— Dataset excerpts —
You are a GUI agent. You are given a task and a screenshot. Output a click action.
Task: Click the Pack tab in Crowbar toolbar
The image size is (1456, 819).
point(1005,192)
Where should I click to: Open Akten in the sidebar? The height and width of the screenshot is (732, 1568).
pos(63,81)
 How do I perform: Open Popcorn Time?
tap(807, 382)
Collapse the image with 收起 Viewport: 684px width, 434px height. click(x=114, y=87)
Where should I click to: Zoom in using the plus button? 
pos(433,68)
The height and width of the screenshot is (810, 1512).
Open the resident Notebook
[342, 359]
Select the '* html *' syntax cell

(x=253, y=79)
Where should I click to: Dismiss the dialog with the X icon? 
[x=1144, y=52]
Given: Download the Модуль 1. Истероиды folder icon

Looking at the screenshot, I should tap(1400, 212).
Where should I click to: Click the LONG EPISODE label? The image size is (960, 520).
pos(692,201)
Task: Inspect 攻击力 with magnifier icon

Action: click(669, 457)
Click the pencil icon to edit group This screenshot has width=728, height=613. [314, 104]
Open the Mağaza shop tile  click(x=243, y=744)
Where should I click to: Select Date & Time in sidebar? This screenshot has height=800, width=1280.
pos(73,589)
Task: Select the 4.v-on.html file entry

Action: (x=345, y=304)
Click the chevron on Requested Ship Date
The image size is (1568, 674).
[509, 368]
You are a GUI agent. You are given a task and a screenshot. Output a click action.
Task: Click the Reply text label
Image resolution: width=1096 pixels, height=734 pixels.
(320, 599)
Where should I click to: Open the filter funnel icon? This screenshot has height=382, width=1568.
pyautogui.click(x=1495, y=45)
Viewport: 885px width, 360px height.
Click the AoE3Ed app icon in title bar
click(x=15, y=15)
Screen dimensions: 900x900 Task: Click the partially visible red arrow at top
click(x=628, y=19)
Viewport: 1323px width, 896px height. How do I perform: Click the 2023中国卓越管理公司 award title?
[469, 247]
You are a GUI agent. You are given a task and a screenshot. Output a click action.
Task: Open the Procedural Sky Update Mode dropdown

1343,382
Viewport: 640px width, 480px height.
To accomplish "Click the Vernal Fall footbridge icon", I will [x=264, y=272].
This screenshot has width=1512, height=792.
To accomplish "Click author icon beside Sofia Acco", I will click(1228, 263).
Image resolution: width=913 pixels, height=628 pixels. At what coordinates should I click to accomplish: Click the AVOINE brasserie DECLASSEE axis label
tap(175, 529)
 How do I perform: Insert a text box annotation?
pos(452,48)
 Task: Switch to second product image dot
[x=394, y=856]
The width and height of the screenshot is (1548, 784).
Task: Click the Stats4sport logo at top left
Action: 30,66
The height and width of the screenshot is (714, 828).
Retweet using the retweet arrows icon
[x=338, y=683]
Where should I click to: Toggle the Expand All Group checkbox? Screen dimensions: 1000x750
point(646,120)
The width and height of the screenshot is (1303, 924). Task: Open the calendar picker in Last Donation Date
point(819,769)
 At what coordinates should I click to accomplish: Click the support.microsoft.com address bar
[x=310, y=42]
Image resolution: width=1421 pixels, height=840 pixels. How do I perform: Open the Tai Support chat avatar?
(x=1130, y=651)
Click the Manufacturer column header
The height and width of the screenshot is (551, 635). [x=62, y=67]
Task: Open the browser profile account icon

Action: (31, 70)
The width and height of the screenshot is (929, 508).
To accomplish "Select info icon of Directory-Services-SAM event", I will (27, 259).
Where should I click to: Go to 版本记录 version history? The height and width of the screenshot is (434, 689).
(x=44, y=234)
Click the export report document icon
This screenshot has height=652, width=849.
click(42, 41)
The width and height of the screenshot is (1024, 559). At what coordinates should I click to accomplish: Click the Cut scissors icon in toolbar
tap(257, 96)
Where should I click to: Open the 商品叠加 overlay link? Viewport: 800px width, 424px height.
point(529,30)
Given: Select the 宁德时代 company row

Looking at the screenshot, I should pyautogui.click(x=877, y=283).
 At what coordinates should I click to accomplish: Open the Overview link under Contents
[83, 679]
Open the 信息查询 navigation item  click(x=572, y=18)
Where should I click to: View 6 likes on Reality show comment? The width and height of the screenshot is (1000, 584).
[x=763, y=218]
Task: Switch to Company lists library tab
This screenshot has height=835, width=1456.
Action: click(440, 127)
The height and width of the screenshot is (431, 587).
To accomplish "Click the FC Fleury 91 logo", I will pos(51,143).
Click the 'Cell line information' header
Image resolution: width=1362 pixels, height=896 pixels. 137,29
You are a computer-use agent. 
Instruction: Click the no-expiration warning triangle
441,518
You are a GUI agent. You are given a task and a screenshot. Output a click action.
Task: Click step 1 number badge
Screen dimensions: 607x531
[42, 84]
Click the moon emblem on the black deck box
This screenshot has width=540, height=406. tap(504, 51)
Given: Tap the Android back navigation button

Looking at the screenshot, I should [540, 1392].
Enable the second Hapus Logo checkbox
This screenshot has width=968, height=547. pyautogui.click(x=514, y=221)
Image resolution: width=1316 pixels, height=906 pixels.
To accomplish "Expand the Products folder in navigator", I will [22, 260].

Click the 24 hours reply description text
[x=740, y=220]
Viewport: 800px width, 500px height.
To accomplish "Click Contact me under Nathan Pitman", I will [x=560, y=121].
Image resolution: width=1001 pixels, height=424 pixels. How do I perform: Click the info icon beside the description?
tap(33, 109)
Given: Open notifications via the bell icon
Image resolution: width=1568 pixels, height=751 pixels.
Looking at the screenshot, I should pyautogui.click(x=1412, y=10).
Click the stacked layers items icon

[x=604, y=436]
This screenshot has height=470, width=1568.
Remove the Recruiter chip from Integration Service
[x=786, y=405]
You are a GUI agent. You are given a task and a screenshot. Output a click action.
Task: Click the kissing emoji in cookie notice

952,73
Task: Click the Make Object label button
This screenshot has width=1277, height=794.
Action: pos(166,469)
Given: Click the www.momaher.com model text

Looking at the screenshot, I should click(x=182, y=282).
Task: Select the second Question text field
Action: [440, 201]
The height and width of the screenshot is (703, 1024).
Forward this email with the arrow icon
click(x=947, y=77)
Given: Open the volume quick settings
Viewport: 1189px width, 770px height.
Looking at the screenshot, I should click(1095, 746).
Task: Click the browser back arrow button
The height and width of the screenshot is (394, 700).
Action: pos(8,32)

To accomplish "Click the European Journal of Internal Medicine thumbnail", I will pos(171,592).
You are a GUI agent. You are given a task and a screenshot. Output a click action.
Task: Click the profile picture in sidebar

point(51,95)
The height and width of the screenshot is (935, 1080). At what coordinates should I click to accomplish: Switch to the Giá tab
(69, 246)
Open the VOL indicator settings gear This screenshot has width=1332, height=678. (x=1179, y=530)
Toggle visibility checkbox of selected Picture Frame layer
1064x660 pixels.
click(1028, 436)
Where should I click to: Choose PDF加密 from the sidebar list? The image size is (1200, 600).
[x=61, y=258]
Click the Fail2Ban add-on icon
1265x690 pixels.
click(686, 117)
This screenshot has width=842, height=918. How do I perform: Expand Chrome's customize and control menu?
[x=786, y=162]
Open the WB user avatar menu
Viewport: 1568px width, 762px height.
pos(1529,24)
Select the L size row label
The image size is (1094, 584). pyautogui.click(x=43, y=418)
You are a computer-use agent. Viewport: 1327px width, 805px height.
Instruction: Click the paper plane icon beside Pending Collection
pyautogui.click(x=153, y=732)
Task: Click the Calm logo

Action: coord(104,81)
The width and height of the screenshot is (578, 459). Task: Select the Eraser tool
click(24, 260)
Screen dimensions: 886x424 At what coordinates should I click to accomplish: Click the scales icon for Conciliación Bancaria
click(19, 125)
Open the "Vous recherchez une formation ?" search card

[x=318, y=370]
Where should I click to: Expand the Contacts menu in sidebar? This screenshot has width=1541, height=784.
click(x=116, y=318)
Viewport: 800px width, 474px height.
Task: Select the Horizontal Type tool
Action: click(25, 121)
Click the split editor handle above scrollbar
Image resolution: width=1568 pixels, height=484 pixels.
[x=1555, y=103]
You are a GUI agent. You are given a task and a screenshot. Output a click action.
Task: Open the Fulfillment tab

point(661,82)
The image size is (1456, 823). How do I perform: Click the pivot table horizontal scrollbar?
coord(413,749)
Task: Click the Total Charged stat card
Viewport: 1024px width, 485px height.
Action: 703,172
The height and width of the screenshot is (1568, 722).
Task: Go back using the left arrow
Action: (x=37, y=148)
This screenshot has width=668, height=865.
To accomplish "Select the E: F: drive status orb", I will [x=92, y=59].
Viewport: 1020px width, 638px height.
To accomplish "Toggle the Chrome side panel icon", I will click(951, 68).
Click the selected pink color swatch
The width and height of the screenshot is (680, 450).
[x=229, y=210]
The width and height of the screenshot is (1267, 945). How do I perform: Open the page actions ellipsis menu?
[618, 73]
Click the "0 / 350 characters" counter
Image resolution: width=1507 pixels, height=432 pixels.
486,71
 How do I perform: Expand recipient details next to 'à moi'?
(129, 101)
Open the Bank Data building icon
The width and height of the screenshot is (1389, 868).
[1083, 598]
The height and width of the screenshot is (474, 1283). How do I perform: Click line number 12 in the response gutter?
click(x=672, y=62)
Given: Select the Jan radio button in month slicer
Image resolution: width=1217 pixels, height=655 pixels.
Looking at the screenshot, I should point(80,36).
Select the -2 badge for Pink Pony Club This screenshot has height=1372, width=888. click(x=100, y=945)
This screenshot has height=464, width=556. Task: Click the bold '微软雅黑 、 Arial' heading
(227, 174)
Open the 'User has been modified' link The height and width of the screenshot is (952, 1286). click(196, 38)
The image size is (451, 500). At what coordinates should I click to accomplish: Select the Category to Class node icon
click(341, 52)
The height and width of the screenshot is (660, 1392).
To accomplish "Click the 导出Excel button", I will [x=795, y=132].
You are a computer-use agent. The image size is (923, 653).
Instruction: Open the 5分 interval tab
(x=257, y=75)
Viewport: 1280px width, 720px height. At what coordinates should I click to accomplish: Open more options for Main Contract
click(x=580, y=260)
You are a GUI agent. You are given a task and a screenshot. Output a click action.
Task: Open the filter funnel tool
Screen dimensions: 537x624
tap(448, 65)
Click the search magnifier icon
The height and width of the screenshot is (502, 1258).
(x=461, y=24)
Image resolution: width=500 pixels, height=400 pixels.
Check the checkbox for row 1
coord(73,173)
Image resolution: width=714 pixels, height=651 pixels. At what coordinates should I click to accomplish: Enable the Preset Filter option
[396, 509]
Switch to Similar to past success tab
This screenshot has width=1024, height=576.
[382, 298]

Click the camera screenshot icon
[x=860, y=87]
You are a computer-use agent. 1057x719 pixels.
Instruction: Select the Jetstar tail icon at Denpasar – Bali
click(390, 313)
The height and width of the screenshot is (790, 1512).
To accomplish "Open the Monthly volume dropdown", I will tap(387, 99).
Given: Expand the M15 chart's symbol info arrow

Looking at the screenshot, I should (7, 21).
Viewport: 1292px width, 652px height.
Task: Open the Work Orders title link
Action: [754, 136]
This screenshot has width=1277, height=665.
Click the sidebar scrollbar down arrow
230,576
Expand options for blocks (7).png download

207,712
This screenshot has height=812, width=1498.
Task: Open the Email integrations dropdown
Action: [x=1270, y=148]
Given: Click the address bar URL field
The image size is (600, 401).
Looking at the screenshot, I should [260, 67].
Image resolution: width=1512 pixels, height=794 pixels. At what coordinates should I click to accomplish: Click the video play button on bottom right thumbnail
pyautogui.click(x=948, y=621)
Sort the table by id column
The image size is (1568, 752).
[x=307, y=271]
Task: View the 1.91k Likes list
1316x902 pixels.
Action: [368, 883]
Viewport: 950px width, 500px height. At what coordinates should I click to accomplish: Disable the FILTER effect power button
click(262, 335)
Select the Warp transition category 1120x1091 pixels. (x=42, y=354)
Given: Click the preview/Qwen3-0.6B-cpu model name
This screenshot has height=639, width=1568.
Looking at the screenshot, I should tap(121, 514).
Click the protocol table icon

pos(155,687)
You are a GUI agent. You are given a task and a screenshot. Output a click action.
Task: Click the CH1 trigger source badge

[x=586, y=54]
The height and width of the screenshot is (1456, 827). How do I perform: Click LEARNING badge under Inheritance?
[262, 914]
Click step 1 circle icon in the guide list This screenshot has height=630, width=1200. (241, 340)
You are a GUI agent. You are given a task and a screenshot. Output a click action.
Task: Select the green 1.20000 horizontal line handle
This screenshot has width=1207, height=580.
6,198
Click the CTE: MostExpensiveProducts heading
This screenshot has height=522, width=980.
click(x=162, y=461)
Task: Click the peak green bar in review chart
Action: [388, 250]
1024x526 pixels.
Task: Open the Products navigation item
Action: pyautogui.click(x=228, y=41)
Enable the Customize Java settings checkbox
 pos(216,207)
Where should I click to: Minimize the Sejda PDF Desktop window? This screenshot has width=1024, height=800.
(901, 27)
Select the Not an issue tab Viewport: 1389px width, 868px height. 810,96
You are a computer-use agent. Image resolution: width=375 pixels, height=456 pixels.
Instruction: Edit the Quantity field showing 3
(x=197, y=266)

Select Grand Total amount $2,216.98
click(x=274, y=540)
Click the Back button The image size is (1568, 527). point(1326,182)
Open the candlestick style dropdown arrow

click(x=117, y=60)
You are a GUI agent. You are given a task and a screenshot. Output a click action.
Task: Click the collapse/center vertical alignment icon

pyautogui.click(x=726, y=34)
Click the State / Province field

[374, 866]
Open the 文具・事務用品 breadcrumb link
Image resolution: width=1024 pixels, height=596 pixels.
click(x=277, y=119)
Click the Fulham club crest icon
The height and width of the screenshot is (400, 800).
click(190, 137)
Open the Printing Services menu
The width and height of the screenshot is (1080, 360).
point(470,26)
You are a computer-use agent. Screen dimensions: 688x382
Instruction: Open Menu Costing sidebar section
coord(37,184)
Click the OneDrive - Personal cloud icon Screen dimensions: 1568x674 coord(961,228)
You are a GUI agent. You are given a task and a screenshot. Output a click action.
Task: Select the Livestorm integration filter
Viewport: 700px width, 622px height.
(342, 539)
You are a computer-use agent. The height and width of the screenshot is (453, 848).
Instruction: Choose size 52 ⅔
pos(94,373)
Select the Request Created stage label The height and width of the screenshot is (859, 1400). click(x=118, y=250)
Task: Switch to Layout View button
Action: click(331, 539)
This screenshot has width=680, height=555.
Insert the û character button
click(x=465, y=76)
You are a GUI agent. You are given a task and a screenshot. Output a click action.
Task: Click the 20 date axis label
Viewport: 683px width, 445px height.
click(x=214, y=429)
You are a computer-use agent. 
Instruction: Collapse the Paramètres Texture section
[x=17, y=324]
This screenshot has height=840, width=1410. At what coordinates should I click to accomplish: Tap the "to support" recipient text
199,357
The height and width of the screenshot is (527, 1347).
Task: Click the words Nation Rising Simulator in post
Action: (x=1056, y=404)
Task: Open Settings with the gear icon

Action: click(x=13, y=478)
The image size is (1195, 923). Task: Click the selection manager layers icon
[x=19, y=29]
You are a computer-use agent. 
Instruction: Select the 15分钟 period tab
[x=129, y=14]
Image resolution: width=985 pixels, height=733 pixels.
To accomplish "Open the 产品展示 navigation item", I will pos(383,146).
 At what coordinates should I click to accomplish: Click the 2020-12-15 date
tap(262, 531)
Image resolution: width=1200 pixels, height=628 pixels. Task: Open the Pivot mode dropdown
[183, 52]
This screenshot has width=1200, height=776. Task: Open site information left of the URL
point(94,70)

— Work task —
Among the lines of the data, some may include "computer" as a word or string; report how many, and nothing else.

— Problem solution —
9